They want to wait until she is less anxious so they don't get a false reading. She's quite distressed and agitated at the moment, but I can't see her getting less "anxious" about what's going on until she feels less confused, cotton wool headed, forgetful etc. that's what's making her anxious - she worried about what's going on and whether she'll get back to normal.
So it'll be a long wait then!

Needmoresleep · 15/03/2014 11:52

I agree. My mothers defensiveness sometimes expressed in quite an aggressive way, only calmed down after she was diagnosed. This opened the way to acknowledgement and acceptance that she has 'a bad memory', and therefore acceptance of a level of support in sheltered housing and from external carers, plus medication (Aricept).

The reduced stress levels as she no longer tries to cope on her own means her memory test results actually improved and I was able to reduce her daily carer to 30 mins a day. A year later and I probably need to start increasing the care again. However diagnosis has bought a year when she has been surprisingly content.

I therefore don't regret ensuring she was pretty discombobulated when taking the test. Even now when she is laying down very few short term memories, she can be very convincing and acquaintances often don't spot there is a problem.

Her psychiatrist said that dementia often leads to depression. Therefore small improvements in clarity brough by Aricept can lead to much greater improvements as these improvements help lift the depression.
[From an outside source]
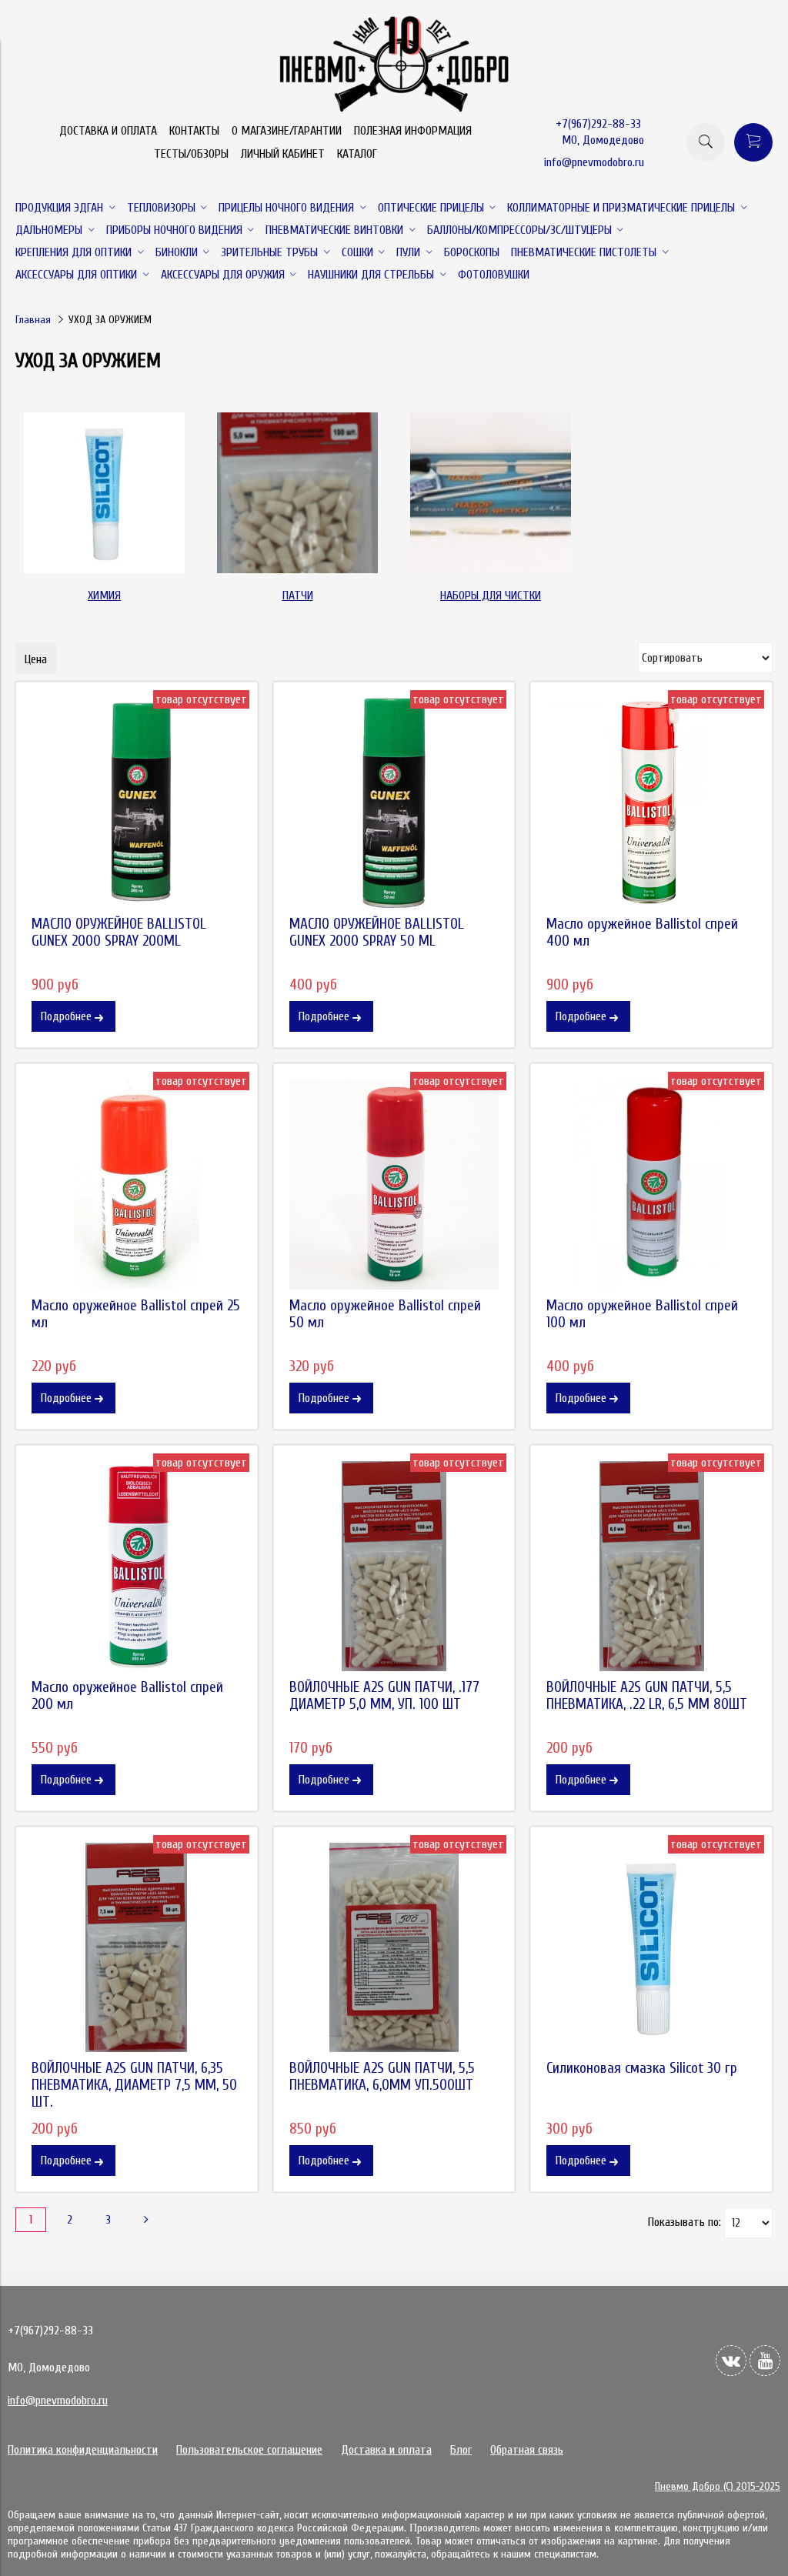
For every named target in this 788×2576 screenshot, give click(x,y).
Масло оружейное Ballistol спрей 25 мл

Needmoresleep · 15/03/2014 12:38

Rereading your posts and given the rapid onset it seems as if there might be more things that need to be ruled out, say a chemical or hormonal imbalance.

What about a post on the Alzheimers Assn website with a request for suggestions of possible underlying causes. Anxiety would seem a natural response to her situation. Not necessarily a cause.

My dad's brain tumour first showed through anxiety, repeated questions and some odd behaviour, though with clarity and good cognitive function in between. However the scan should have ruled this out.

Good luck.

Fishandjam · 16/03/2014 22:11

Hi all. Not been on here before. Just wanted somewhere to vent after reading a thread in Pregnancy (came up in Active) where the OP was rather unpleasant about people who take the decision to have their elderly relatives looked after in care homes, rather than doing it themselves. I really wanted to tell the snotty bitch to fuck to the far side of off but felt too weary to manage the fallout. Argh!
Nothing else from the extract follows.